Il colosso Usa, però, respinge al mittente le accuse di latitanza dai tavoli sindacali - «si sono svolti due incontri nel mese di gennaio» - e, soprattutto, dopo aver ribadito che «per le consegne ai clienti, Amazon Logistics si avvale di fornitori terzi» sottolinea «i corretti interlocutori» dei sindacati «siano i fornitori di servizi di consegna e le associazioni di categoria che li rappresentano».
Il sindacato, però, non ci sta: «E' vero che per le consegne Amazon ai avvale di fornitori terzi ma gli appalti rispondono ad un committente che per quanto riguarda le leggi di questo paese risponde in solido. Per noi la tecnica di frazionare e di sottrarsi alle responsabilità portata avanti da Amazon non può più funzionare».
I sindacati, dunque, hanno deciso di fare un salto di qualità alla protesta con un' impostazione che potrebbe essere condivisa anche a livello europeo - a Bruxelles tra le altre cose si sta cercando una posizione unica sulla webtax - con l' obiettivo di chiudere un contratto.
Nelle settimane scorse il tribunale di Milano ha imposto alle multinazionali delle consegne a domicilio di assumere i rider. «Per noi il ricorso alla magistratura è davvero l' ultima spiaggia», spiega Pellecchia. Il sindacato, però, cerca alleati. A novembre il mondo del commercio al dettaglio era insorto contro Amazon accusandola di fare profitti miliardari - il 2020 per Amazon si è chiuso a livello globale con vendite nette per 386,1 miliardi di dollari (+ 38% sul 2019) e con utile netto di 21,3 miliardi di dollari (9,7 miliardi in più del 2019) - e di mettere in ginocchio i piccoli negozi.
Ma Michele De Rose, segretario nazionale della Cgil Trasporti, invece, pur condividendo la richiesta dell' introduzione di una webtax, è convinto che sia necessario trovare l' appoggio dei consumatori: «Sono loro che devono sostenere in questa battaglia le persone che hanno assicurato, e assicurano, la consegna delle merci nelle loro case. Devono sapere che a fronte di profitti miliardari gli addetti alla logistica guadagnano 1000/1220 euro al mese e i driver possono arrivare a 1500/1700 con una media di consegne giornaliere comprese tra i 70 e i 100 stop».
Si vedrà. Intanto, però, la protesta ha trovato una prima sponda a livello politico. Fabio Rampelli, deputato di Fdi, vicepresidente della Camera, assicura il pieno sostegno alla sciopero «del resto le condizioni nelle quali i dipendenti sono costretti a lavorare destano sconcerto».

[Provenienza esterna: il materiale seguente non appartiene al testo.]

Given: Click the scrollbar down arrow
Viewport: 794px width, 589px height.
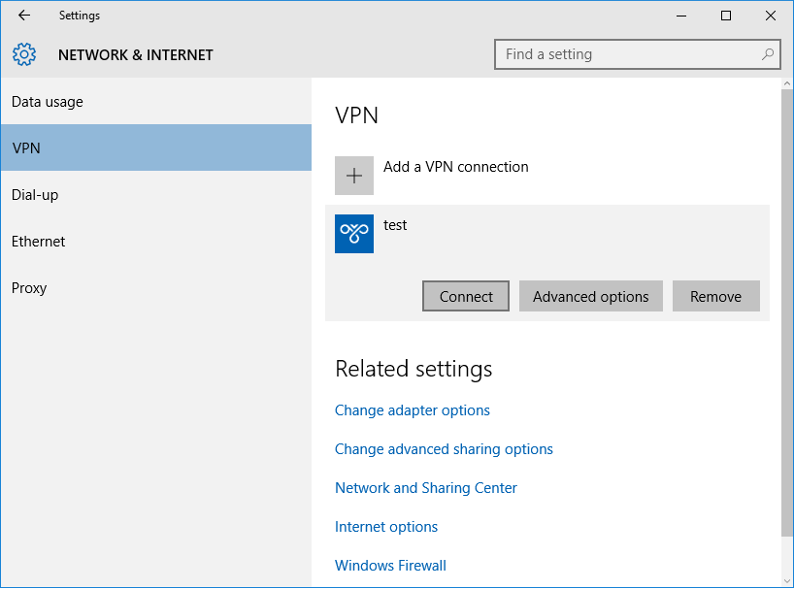Looking at the screenshot, I should coord(787,580).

2 - "SIAMO SCHIAVI DI UN ALGORITMO VIETATO ANCHE ANDARE IN BAGNO"
Lodovico Poletto per “La Stampa”
«Pensateci quando suoniamo il campanello di casa e fate storie per scendere a ritirare il pacco. Noi siamo gli schiavi del terzo millennio. Se parcheggiamo male mentre vi portiamo l' acquisto e un vigile ci fa una multa, la paghiamo noi. Se urtiamo lo specchietto del furgone perché dobbiamo correre come dannati e lo rompiamo, paghiamo anche 500 euro di franchigia. Se poi non riusciamo a consegnare tutti i pacchi che ci hanno dato al mattino riceviamo lettere di richiamo».
Alla guida del furgone, diretto verso Torino, Giorgio si sfoga al cellulare. «Allora io stamattina mi sono alzato alle 6,30 per andare a caricare al centro Amazon di Brandizzo.
Adesso sono quasi le 17 e non sono ancora in deposito. Se ho mangiato? Un panino mentre ero alla guida: la frittata di mia mamma. In bagno? Ma anche no: chi ha tempo per andarci». Straordinari? «Ma in che mondo vivete lì fuori? Mi pagano otto ore e ne lavoro quasi 9 nove».
Benvenuti nel mondo del 14 mila driver che lavorano per l' universo Amazon. A breve avranno anche le divise arancioni e saranno iper-riconoscibili. Ma, a breve, non cambierà l' algoritmo che scandisce la loro vita ogni sacrosanto giorno di lavoro. Algoritmo che segna tutto: numero di pacchi da consegnare, numero di fermate da fare. Percorso da seguire. Tempi. E per ogni consegna ci sono al massimo 3 minuti Se sgarri son guai.
«È un universo di gente sfruttata» tuona Gerardo Migliacco segretario di Uil trasporti del Piemonte. Lui ha preso carta e penna e ha preparato un esposto. Motivo?
«Amazon detta le regole alle aziende appaltatrici. Decide tutto. Non può chiamarsi fuori da questa storia. L' algoritmo è roba sua. I pacchi suoi. Le regole anche. Dai, che modo di fare è?».
La questione è così delicata che a qualunque porta bussi, salta fuori una storia. Una lettera di rischiamo a un driver, un addebito. Scusi, quanti pacchi dovete consegnare al giorno?La storia dell' ultimo driver a cui una grande società di logistica ha inviato una lettera di richiamo è emblematica.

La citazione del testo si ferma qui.